%%

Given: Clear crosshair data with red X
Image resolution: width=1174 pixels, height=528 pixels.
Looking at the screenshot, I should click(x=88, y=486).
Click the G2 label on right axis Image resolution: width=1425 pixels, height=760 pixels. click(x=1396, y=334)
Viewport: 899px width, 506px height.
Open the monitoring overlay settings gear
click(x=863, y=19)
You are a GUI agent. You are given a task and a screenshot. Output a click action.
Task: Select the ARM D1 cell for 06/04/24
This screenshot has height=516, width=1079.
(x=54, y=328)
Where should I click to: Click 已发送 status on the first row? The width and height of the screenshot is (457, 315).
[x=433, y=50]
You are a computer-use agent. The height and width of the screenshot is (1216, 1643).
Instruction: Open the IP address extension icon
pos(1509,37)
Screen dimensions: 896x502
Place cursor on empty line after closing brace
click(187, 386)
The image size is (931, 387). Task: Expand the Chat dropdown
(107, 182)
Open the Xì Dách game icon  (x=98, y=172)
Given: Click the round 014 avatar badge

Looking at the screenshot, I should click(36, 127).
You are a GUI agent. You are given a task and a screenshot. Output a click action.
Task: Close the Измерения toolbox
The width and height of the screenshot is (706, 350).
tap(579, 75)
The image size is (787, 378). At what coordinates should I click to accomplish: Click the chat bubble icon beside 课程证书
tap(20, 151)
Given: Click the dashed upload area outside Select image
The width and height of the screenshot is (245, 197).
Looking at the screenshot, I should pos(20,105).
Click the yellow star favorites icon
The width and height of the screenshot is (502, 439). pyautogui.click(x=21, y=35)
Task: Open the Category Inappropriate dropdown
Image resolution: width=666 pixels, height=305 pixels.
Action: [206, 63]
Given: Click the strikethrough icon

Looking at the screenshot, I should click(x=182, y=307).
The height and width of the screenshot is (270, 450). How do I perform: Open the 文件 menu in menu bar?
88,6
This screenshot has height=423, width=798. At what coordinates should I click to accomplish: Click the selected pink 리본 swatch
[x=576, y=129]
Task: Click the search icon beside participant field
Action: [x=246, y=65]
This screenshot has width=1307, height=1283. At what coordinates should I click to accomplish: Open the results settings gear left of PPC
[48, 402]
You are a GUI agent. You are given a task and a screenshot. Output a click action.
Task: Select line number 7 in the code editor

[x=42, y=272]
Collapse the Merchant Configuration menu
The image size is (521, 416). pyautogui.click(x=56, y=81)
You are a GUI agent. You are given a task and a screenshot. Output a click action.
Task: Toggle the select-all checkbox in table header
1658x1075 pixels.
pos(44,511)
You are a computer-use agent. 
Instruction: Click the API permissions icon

%%

• STATED TASK:
Please arrange the listing from its start through the line holding "click(x=863, y=19)", inclusive, as a two-column CSV headed instruction and response, with one row per instruction and its answer. Put each field in quotation marks and turn any line breaks into spaces.

• PROBLEM SOLUTION:
instruction,response
"Given: Clear crosshair data with red X Image resolution: width=1174 pixels, height=528 pixels.","Looking at the screenshot, I should click(x=88, y=486)."
"Click the G2 label on right axis Image resolution: width=1425 pixels, height=760 pixels.","click(x=1396, y=334)"
"Viewport: 899px width, 506px height. Open the monitoring overlay settings gear","click(x=863, y=19)"